Another way to explain it is to go into detail about how the initilizer expressions are implemented. With void foo () { char str1[] = "Hello"; char *st2 = "Goodbye"; } The compiler will create a string constant in the program image containing the data contents of the string "Hello", and another one to hold the contents of the string "Goodbye". Then, since these are auto variables, for st1, the function prolog (i.e. code added by the compiler whenever you enter a function before the user code is executed) will allocate space on the call stack to hold the array and COPY the characters from the initiaization code into the allocated stack memory. For st2, the function prolog will allocate space on the stack to hold a pointer value and initialize it with the address of the existing "Goodbye" string. Whenever you use str1 or str2 in an expression, the compiler will look up the symbol table entry to see what processing needs to be done and adjust its behavior accordingly.

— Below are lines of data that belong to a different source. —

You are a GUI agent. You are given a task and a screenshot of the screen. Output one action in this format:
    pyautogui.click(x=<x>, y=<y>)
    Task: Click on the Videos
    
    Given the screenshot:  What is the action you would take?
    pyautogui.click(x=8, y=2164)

You might even say that _every_ identifier / named variable represents some address in memory (stack and/or heap), and pointers (specifically the & ) simply expose that address for use in code.
No. Each variable has indeed an address, except for registe variables. But the content of both a pointer variable and an array variable is (another) address.

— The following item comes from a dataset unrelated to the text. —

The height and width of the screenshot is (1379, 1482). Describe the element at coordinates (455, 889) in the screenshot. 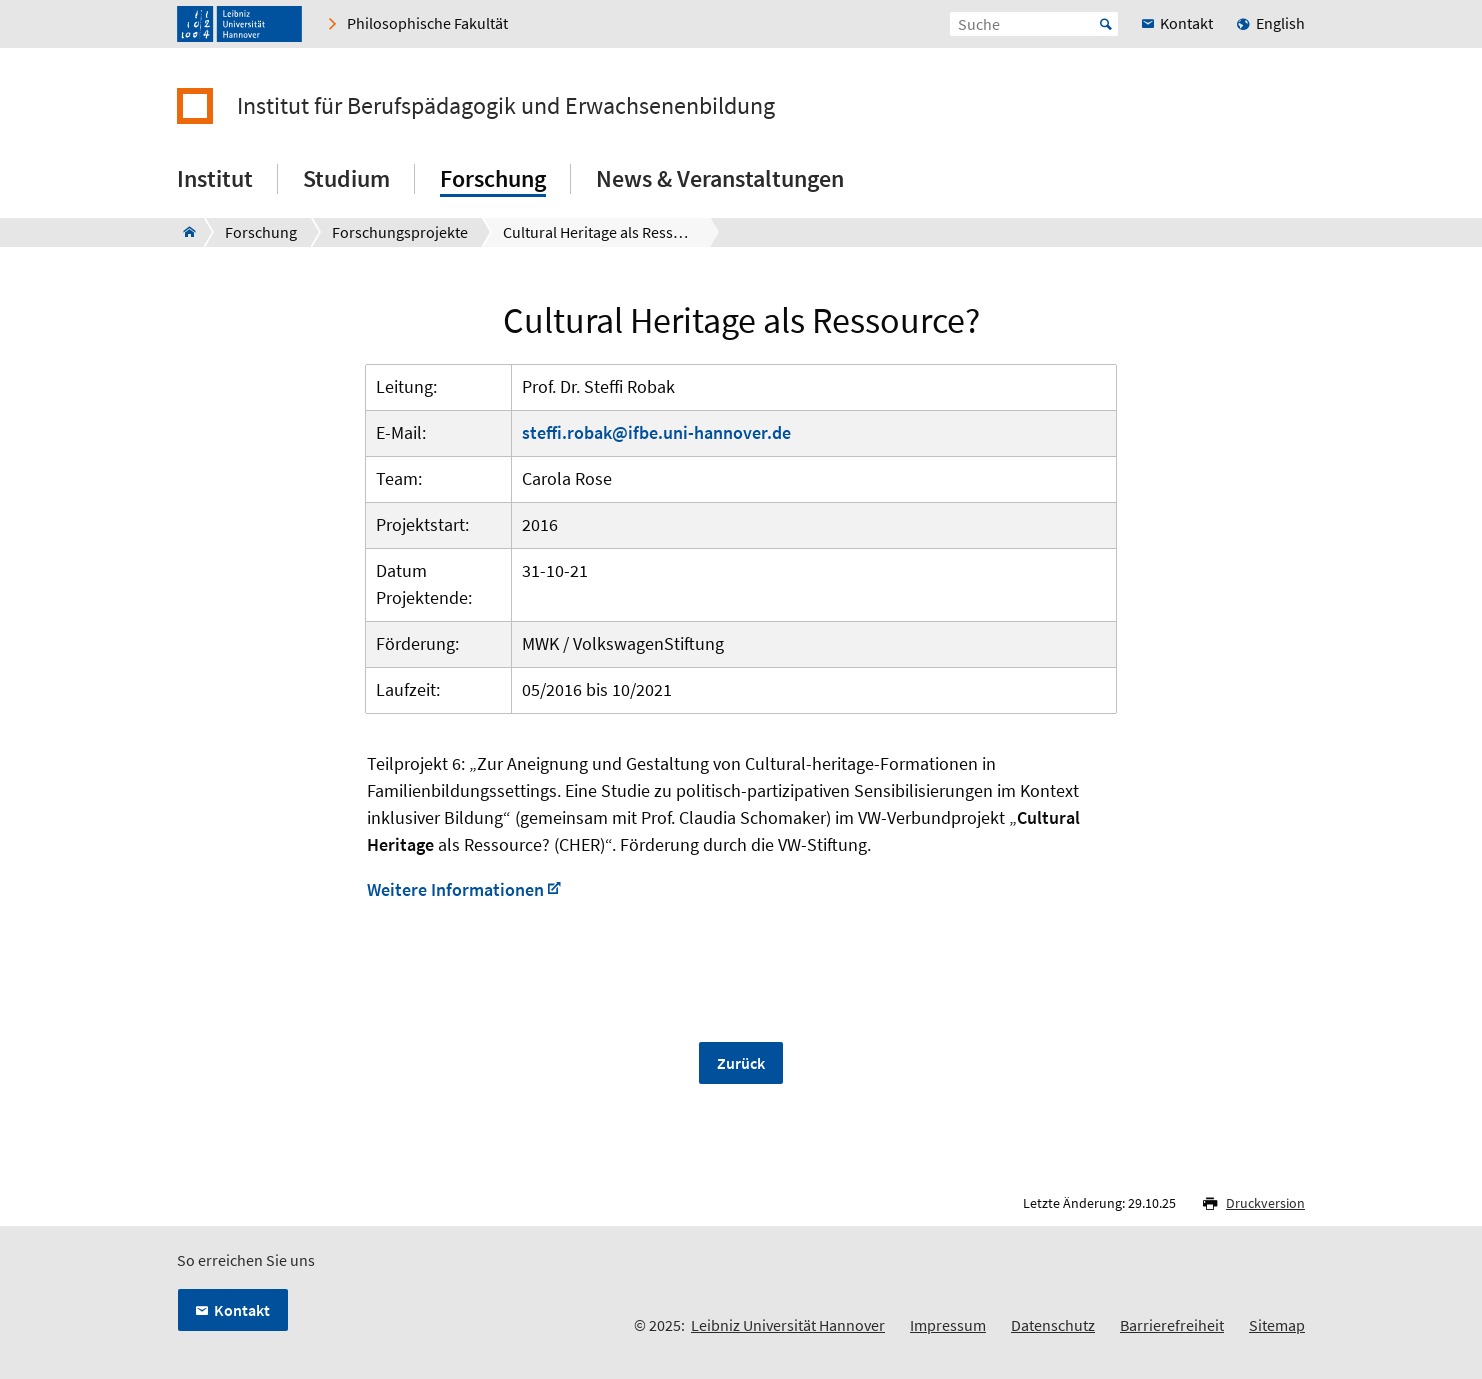

I see `Weitere Informationen` at that location.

@@maxaafbackname5562 The content/value of a pointer variable is indeed an address (= pointer). But the content/value of an array variable is the list of element values of the array. (Of course arrays cannot be passed by value, but they still have a value.) When you initialize an array, you assign it a value. E.g. int a[5] = { 1, 2, 3, 4, 5}; assigns the value { 1, 2, 3, 4, 5} (of type int[5]) to a.

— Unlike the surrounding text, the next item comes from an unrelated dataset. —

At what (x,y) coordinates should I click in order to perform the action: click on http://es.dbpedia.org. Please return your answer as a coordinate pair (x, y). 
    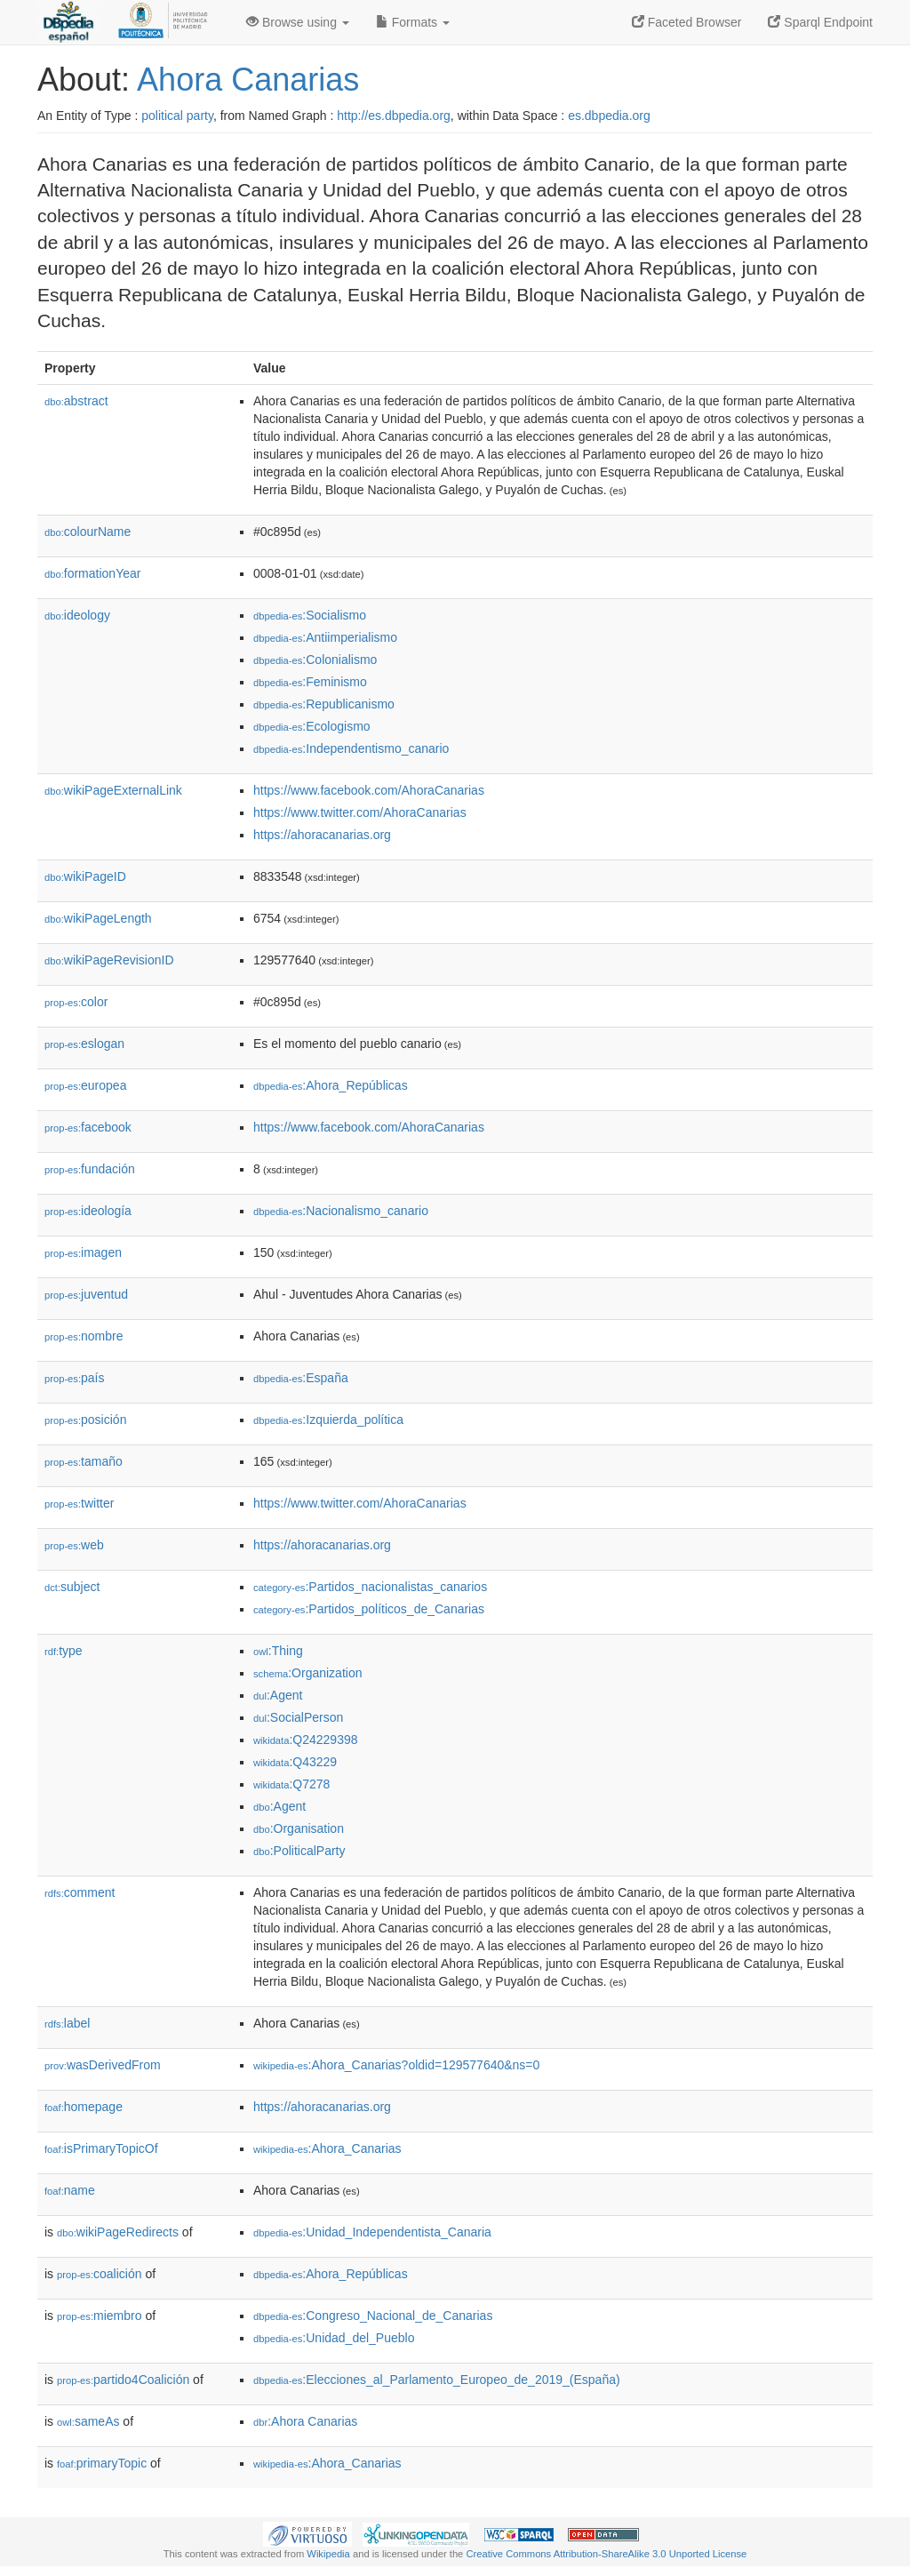
    Looking at the image, I should click on (394, 115).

It's why you don't use fixed arrays, but use pointers and allocate memory blocks for your arrays. and then you use pointers to pointers, voidpointers, functionpointers, and self modifying code :D
The real source of confusion is when you pass arrays to functions. Because then the conversion from array to pointer to a type is done automatically. So many people have the idea that an array is the same as a pointer, or that the compiler treats them as the same thing.
Plus it gets confusing when you declare it with array syntax in the function signature, but still isn't an array. But it is an array to C++ template typing.
I agree that an array is not a pointer, but it is not an address either. From the C standard (C99 and forward, the definition in C89 is more ambiguous) we get: "An array type describes a contiguously allocated nonempty set of objects with a particular member object type, called the element type. The element type shall be complete whenever the array type is specified. Array types are characterized by their element type and by the number of elements in the array. An array type is said to be derived from its element type, and if its element type is T, the array type is sometimes called ‘‘array of T’’. The construction of an array type from an element type is called ‘‘array type derivation’’." As can be seen there is nothing in the official definition that say that it is an address, it is a contiguous allocated nonempty set of objects with a particular member object type with a known length. How compilers implement them can be by keeping internal pointers to it, or by literally copying the memory address to the first element, but neither the pointer nor the memory address is the array. It typically has and address, but it is not the address, that is like saying that a house is the street address it is located at.
The confusion arises from the fact that "array" is used both to describe the high-level idea of a sequence of data items and the lower-level description of the array identifier/definition. When compiled and run, the array name literally is the address of the first item of the array (the sequence of data items). Use your debugger and prove it to your own satisfaction. This is clearly something that is confusing many people and I will do another video soon digging down even deeper (using a disassembly) to show this in even more detail. Best wishes Huw
Think of it this way. The street address is the location where the house is built. House #1 is the first item in the street or in the array. The array address is the location of a piece of data (the first house in the street/array). But a pointer is like an envelope on which the address has been written. The pointer itself lives at another address. The array doesn't.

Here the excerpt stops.